Lay out every line of the items below as a Markdown table with the columns Row and Line, numbering the rows and skipping any blank lines. Leave the pictures out of the table.
* * *
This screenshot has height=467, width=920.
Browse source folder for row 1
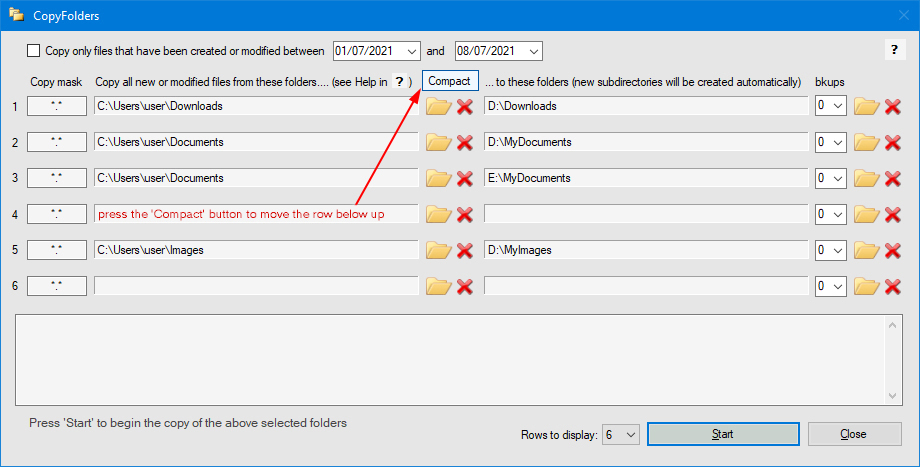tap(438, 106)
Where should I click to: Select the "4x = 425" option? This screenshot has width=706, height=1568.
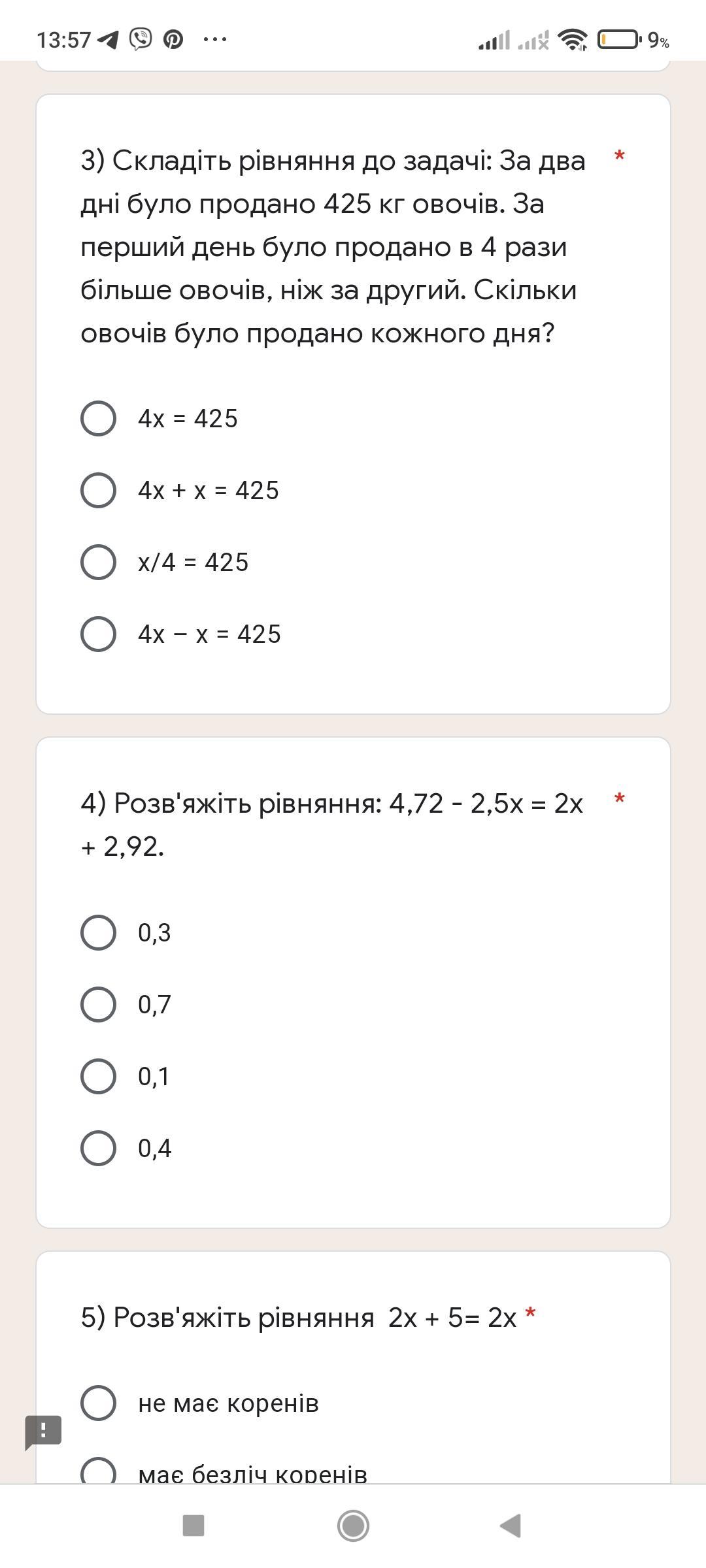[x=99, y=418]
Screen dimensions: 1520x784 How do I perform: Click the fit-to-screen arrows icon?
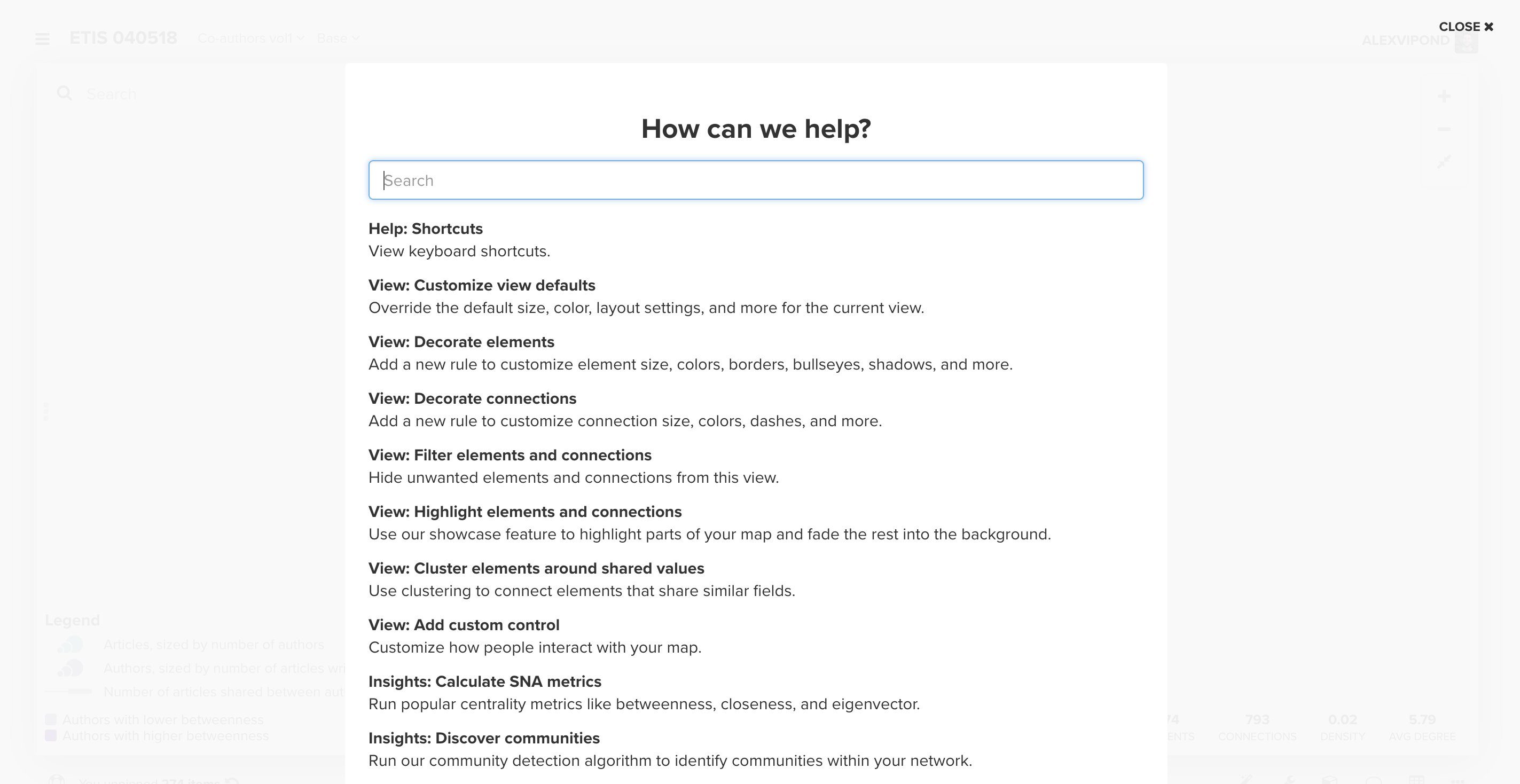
* * *
Answer below
| Row | Line |
|---|---|
| 1 | This screenshot has height=467, width=920. |
| 2 | Browse source folder for row 1 |
| 3 | tap(438, 106) |
| 4 | Where should I click to: Select the "4x = 425" option? This screenshot has width=706, height=1568. |
| 5 | [x=99, y=418] |
| 6 | Screen dimensions: 1520x784 How do I perform: Click the fit-to-screen arrows icon? |